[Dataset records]
+===+
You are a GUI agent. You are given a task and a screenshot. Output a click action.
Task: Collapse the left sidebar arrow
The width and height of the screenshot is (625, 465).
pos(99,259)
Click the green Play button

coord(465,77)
+===+
Exactly as written above, please repeat the entries.

You are a GUI agent. You are given a task and a screenshot. Output a click action.
Task: Collapse the left sidebar arrow
The width and height of the screenshot is (625, 465).
pos(99,259)
Click the green Play button

coord(465,77)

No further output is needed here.